◆ YOUR ASSIGNMENT
Exact copy, pictures excluded: the lines from the one containing "The image size is (1512, 812)." to the end of the listing.

--- DATA RECORDS ---

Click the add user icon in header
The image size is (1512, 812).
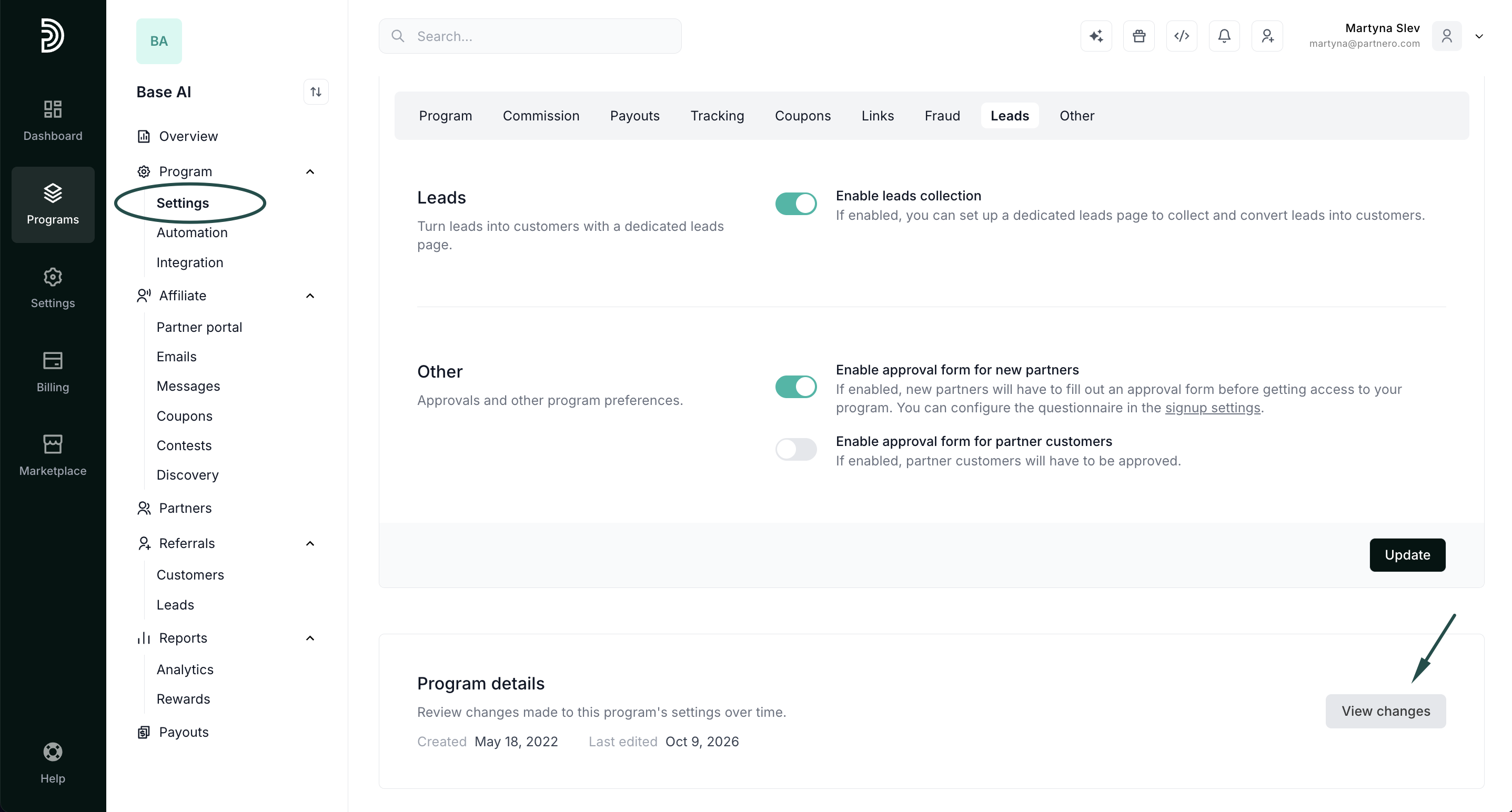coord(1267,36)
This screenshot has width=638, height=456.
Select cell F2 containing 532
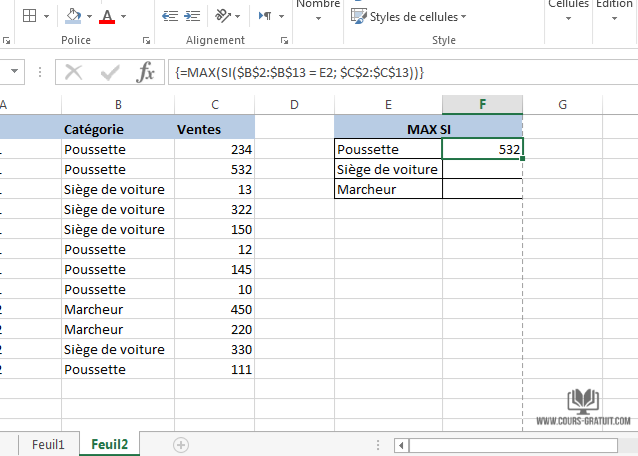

---

◆ EXPECTED ANSWER
The image size is (1512, 812).
coord(1267,36)
This screenshot has width=638, height=456.
Select cell F2 containing 532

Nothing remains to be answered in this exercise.